Sunday, December 30, 2018
Fiiction, autofiction, and postmodernism in Nunez's The Friend
The last chapter of Sigrid Nunez's The Friend tells us what happens to "the dog," so, yes, this is a novel about a woman's friendship with her dog and her insights into the life from the canine point of view, or point of smell if you like - a book for dog lovers, and congratulations to her on a readable book that has unsurprisingly found a large readership. But the next to last chapter is extremely strange; this chapter entails the unnamed narrator paying a visit to her friend and mentor, the older writer (also unnamed) who, wait a second, had committed suicide and left his great dane in her care. So in this chapter, the narrator visits the man - still alive, but following a suicide attempt and a convalescence in a mental hospital; apparently, during his time in the hospital, the narrator cared for his god, not a GD but a small dog (a pug I think). So SN could not resist that narrative postmodern trickery: Reader, do not presume or assume that a fictional narration is the same as a memoir (notably, the narrator is involved in preparing a course on auto-fiction and has been reading Knausgaard, as we are reminded several times).
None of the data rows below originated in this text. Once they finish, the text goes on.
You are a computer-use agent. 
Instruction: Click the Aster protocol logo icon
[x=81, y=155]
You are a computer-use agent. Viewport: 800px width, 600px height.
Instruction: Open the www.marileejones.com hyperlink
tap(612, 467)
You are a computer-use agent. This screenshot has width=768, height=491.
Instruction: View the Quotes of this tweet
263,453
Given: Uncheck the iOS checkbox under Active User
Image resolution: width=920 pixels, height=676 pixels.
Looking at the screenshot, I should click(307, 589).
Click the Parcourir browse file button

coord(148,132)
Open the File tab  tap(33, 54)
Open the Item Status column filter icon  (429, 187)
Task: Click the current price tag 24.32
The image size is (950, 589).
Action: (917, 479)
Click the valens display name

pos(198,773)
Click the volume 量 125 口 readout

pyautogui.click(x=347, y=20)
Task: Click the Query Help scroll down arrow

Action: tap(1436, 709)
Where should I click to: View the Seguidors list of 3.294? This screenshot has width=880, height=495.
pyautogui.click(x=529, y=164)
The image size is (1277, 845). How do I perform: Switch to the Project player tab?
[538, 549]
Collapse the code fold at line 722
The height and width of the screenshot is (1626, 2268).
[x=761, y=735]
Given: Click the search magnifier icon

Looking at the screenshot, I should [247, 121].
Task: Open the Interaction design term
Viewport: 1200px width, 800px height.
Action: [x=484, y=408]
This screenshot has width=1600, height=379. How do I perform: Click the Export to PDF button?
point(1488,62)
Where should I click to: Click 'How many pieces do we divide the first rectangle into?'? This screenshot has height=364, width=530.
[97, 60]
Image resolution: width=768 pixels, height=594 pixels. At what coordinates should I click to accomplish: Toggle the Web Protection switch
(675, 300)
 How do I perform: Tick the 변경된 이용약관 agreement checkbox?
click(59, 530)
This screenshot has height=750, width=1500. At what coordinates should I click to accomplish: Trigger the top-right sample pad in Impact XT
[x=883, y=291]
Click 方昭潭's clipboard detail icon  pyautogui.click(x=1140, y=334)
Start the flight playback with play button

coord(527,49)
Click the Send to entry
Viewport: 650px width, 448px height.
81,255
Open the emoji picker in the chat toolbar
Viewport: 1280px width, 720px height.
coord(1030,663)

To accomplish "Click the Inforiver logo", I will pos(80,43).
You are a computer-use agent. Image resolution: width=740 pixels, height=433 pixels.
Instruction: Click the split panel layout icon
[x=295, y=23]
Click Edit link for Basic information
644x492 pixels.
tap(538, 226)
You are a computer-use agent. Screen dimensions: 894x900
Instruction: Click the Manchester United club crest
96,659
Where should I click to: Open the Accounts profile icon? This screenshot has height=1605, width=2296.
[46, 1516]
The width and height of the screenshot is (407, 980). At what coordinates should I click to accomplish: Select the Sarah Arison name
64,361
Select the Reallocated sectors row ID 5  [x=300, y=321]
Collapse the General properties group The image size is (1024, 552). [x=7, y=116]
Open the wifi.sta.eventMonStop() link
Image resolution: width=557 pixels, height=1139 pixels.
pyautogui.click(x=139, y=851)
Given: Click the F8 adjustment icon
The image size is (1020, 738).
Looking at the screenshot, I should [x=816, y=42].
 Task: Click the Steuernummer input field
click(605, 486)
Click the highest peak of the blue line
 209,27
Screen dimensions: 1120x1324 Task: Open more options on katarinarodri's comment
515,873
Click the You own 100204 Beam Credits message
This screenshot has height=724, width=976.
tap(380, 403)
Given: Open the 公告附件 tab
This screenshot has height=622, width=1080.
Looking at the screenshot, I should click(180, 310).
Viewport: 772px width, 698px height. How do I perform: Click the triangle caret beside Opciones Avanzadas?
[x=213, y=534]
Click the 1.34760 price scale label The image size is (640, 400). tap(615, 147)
The narrator explains, in this penultimate chapter, to her friend that she made use of him, and of his dog, in the work she is writing - but that she'd made his suicide "successful" and translated the dog into a Dane. Oho, so nothing in the first 10 or so chapters actually happened, at least not in the way SN presented it - but then again, who's to say that this penultimate chapter is "true to life," or that any writing is more true than any other? And once we ask that, the only response is: Who cares? Treat all writing as "text" and get on w/ it. But then again, if that's the case: Why not just write the story, why burden us w/ worry about whether the story as told is real or fictive? There's no difference after all - though of course, I admit, I have been curious since page one about the identity of the narrator's writer-friend. I guess the point Nunez is making is: Take this on its own terms as a work of art and as an entertainment. As noted previously, my interest in the recent novel Asymmetry was based entirely on the insight the author provided into the life of Roth, the clear and acknowledged model for the main character; to try to read every novel as such, however, is to race down a blind alley.